» **TEXT UNDER STUDY**:
------------------------------

Tuesday, March 22, 2011

"What does it mean to be a Philadelphian?"

The other day I received an email response from a friend about my blog. Here it is.

Dear M,
Apologies for the long delay in response to your original email, following our chance meeting. Your blog gets at many issues, perhaps too many, and that is part of why I didn’t respond earlier. The few blogs I’ve read seem to share the same flaw/habit: they are so personal and presumptive as to be confusing. Your blog makes a number of quick assertions about the planning commission, about the plaza, about the sculpture, etc, that I find myself wondering about the last sentence while reading the next…I think it is the “diary” nature of the blog. But in your latest entry, you throw out a personal observation that, I think, is at the heart of your Phoenix Rising argument, if not at the heart of your sensibilities: “[Phoenix Rising] was created by a Philadelphian for a Philadelphian.” There is the crux of the value and vision; the fact that the commission is making decisions and plans, whether or not public art is really art, whether or not public art is anything more than decoration, all those questions may be fodder for an art-class paper, but at the heart of your story is “created by a Philadelphian for a Philadelphia.” What the hell does that mean? What does it mean to be a Philadelphian rather than a Parisian or Londoner or New Yorker? Not just in the current sense of the idiots who threw things at Santa at an Eagles game, or the Phillies fan who threw up on other fans last year, what does it mean to be a Philadelphian?
Who and what was Dilworth and why is he less remembered than Rizzo? Less revered than Rizzo? How and why did Etting, a second or third-rate artist, feel the need to memorialize him? What does all this say about Philadelphia and being a Philadelphian? Isn’t Philadelphia a second or third-rate city by international standards? And yet, isn’t it home to development of one of the greatest ideas? An idea that is part of the current political and military landscape today: revolts in Egypt? Libya? You’ve made me think that being a Philadelphian is far greater than the sum of its parts…yes, architecture and history and art have passed away, but Philadelphia is still here. Washington Square is a playground/park with a single flame, and yet it was once (and still may be) a cemetery for soldiers and indigents…but the light is lit. So if Phoenix Rising is moved or lost or destroyed, there is a central question about being a Philadelphian, recognizing other Philadelphians, memorializing Philadelphians.
And then we have K’s book, which “was created by a Philadelphian for a Philadelphian.” What sense of place, what sense of shared experience, what sense of Philadelphia-ness is contained there? And as you defend Etting’s sculpture, what motivates you from your sense of place?
Good luck with the film.

I found this email fun to think about.

What does it mean to be a Philadelphian? I do not know the answer anymore than I know what it means to be a woman.
Finding out what it means to be a Philadelphian is beyond the scope of my blog and film and beyond the scope of my abilities. It may be impossible to answer that question. But it is a question worth investigating. What does it mean to be a Philadelphian?

------------------------------

Stored data entries
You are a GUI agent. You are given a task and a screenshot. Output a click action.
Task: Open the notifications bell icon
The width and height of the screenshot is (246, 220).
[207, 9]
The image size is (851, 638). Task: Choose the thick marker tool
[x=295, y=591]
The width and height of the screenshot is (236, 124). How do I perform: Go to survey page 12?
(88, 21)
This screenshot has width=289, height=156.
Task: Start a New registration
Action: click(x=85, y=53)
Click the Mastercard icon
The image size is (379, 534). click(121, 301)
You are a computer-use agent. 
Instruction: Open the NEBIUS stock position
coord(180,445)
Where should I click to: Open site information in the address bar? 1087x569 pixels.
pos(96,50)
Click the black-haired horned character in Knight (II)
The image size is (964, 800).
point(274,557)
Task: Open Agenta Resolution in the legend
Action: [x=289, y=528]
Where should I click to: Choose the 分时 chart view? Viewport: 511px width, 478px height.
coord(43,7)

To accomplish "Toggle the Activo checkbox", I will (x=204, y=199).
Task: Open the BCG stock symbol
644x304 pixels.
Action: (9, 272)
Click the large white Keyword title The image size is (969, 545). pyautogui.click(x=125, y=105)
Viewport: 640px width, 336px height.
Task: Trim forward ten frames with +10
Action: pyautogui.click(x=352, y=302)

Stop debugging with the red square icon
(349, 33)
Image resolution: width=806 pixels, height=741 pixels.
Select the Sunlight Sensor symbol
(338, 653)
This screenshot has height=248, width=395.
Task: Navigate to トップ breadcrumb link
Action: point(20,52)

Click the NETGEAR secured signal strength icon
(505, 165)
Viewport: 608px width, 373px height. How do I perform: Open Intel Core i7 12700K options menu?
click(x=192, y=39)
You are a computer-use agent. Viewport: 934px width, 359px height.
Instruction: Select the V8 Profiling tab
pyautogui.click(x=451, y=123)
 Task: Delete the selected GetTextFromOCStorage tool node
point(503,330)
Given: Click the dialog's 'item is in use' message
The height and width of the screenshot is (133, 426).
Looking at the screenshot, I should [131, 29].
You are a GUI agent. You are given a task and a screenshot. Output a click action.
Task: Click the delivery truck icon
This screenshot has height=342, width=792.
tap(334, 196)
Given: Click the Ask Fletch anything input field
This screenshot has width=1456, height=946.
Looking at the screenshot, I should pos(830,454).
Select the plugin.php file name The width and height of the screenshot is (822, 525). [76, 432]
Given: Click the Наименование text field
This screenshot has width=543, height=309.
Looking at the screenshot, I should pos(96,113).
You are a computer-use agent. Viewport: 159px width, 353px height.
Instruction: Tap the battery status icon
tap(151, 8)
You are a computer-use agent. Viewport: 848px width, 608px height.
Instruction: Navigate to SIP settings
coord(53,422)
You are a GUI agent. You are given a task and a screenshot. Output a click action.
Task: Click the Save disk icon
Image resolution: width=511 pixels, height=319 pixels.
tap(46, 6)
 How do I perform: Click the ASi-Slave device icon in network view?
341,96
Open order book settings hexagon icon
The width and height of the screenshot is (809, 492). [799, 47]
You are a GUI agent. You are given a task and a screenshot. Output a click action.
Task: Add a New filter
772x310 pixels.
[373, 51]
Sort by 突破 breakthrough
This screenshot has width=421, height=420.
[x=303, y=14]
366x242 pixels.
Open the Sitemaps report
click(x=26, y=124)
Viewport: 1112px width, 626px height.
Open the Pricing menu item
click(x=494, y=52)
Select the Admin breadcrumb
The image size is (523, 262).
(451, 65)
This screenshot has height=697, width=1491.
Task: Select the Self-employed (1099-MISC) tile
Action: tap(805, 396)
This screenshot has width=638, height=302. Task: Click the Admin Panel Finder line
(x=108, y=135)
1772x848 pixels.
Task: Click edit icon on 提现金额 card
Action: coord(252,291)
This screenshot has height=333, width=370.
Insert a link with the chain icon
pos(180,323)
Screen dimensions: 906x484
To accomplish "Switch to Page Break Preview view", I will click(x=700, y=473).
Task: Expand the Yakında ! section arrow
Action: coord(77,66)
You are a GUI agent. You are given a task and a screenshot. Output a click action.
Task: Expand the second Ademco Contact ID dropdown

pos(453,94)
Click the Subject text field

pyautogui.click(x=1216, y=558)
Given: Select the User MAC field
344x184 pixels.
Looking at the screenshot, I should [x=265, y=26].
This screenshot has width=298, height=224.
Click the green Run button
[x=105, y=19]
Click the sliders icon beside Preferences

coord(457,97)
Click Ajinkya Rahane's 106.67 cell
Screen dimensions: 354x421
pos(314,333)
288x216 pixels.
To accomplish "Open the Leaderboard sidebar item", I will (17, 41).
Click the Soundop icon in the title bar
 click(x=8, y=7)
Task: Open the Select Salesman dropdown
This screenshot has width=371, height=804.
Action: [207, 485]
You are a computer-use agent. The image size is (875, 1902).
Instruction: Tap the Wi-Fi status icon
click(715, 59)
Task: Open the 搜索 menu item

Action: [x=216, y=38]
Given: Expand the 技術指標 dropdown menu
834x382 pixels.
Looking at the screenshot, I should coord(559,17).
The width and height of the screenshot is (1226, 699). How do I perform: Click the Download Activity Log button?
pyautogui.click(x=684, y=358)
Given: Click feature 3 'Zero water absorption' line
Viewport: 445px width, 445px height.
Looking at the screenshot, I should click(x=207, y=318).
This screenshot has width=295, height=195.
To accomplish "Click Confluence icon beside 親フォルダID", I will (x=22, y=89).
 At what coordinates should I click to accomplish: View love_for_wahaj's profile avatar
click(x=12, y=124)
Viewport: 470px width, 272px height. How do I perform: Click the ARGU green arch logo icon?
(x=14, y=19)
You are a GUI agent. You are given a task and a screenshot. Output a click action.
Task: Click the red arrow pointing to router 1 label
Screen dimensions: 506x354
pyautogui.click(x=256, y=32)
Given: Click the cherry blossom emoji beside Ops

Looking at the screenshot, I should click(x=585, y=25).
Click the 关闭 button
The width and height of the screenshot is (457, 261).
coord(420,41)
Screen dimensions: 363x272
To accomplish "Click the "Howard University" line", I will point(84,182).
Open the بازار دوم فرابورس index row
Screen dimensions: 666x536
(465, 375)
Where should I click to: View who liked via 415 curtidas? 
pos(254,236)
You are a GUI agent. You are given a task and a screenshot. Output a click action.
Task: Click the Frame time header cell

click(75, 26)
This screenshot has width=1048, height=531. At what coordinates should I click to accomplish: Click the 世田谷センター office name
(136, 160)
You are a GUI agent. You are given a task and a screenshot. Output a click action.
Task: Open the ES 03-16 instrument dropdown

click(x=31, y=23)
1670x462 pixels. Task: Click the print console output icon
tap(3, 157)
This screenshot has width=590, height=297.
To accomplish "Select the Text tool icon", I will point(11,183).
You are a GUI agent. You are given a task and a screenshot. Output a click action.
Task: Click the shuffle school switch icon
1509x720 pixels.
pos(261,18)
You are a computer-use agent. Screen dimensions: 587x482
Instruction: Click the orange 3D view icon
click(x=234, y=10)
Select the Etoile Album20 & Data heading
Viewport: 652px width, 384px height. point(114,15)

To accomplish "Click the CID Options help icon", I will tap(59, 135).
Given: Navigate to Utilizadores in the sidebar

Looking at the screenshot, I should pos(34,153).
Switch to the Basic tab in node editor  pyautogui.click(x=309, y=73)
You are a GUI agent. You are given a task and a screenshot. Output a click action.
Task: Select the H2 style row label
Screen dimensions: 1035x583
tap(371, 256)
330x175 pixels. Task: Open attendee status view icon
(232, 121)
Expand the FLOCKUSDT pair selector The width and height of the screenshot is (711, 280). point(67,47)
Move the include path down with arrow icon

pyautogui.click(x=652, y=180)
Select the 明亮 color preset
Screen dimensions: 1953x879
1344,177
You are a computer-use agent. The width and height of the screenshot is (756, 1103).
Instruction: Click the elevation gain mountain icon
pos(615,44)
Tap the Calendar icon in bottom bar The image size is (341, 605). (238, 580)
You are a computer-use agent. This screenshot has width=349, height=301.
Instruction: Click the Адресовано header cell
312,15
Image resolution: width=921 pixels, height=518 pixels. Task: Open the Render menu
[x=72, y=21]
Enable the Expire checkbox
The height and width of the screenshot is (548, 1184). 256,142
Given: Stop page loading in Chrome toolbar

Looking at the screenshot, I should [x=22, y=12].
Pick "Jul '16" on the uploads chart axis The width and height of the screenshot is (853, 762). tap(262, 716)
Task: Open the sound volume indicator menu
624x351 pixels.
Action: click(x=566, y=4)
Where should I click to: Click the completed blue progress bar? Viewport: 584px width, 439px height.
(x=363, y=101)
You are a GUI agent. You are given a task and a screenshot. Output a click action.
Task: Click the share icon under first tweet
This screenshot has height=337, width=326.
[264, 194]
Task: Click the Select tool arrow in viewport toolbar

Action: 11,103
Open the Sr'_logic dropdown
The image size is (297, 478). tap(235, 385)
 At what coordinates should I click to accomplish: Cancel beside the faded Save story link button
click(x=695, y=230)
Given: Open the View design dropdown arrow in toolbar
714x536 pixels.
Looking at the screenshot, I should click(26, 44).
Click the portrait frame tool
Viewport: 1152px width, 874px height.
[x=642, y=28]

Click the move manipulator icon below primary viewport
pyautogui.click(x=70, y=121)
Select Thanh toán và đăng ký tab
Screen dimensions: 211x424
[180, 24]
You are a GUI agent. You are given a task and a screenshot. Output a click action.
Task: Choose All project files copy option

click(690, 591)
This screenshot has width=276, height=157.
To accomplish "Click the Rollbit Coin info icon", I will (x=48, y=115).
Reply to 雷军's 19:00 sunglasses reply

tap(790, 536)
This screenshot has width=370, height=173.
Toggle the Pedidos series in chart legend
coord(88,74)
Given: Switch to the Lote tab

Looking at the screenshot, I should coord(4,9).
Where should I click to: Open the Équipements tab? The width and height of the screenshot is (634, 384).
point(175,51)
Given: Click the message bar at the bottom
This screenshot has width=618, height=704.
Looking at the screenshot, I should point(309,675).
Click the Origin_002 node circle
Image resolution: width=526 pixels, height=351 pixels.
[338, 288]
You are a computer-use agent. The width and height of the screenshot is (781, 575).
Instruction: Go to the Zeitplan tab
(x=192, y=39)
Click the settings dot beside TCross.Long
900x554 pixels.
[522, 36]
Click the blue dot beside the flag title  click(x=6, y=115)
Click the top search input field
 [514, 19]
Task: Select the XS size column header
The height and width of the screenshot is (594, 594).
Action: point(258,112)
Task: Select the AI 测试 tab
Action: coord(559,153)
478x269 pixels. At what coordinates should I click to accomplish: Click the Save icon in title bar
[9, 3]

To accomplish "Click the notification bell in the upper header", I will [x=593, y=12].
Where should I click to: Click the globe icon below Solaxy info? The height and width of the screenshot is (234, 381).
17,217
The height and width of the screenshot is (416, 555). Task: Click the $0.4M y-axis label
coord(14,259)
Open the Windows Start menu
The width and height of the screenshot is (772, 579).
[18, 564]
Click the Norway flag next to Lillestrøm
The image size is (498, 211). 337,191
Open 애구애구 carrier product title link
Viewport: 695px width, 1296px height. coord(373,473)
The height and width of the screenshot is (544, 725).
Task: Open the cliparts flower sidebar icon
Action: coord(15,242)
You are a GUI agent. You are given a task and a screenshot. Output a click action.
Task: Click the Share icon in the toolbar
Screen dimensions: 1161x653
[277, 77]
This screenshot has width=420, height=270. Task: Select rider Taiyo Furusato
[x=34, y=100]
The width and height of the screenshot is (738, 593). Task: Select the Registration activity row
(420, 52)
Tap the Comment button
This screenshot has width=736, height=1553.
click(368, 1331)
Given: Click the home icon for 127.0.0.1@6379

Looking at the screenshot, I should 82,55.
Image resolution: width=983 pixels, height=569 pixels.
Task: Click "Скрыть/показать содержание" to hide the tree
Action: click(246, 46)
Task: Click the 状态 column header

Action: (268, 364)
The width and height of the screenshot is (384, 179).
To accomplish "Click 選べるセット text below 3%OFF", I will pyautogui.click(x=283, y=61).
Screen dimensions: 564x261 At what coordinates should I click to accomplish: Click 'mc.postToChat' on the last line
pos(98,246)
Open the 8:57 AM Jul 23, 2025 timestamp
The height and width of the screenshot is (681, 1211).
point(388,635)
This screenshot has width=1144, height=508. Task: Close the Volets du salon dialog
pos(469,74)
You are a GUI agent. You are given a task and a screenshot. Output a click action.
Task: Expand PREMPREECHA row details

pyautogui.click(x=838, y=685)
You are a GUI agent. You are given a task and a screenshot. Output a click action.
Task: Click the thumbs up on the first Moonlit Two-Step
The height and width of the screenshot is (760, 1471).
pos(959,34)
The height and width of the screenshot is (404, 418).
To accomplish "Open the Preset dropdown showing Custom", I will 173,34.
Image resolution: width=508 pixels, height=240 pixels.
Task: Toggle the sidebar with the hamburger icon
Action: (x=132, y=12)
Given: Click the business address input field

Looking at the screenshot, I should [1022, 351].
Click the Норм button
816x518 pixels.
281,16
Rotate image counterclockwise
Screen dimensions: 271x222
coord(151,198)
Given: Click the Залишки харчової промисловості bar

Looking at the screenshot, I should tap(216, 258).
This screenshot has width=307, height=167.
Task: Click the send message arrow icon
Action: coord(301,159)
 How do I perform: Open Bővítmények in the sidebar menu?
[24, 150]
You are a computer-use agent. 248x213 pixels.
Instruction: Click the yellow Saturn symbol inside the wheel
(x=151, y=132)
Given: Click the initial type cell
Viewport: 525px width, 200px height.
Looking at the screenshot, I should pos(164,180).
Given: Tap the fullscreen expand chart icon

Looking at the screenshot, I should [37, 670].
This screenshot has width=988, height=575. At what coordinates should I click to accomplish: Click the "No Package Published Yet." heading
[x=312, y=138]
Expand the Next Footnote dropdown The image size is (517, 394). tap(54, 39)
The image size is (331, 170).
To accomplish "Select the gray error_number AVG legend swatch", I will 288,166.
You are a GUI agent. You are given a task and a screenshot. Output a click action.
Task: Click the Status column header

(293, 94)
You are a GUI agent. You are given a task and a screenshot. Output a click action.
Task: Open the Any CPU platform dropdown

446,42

------------------------------

» **WHAT YOU WILL DO**:
Reproduce word for word the stretch of the blog post on being a Philadelphian that opens with "And then we" and stops after "to think about.".

» **RESULT FOR THIS TASK**:
And then we have K’s book, which “was created by a Philadelphian for a Philadelphian.” What sense of place, what sense of shared experience, what sense of Philadelphia-ness is contained there? And as you defend Etting’s sculpture, what motivates you from your sense of place?
Good luck with the film.

I found this email fun to think about.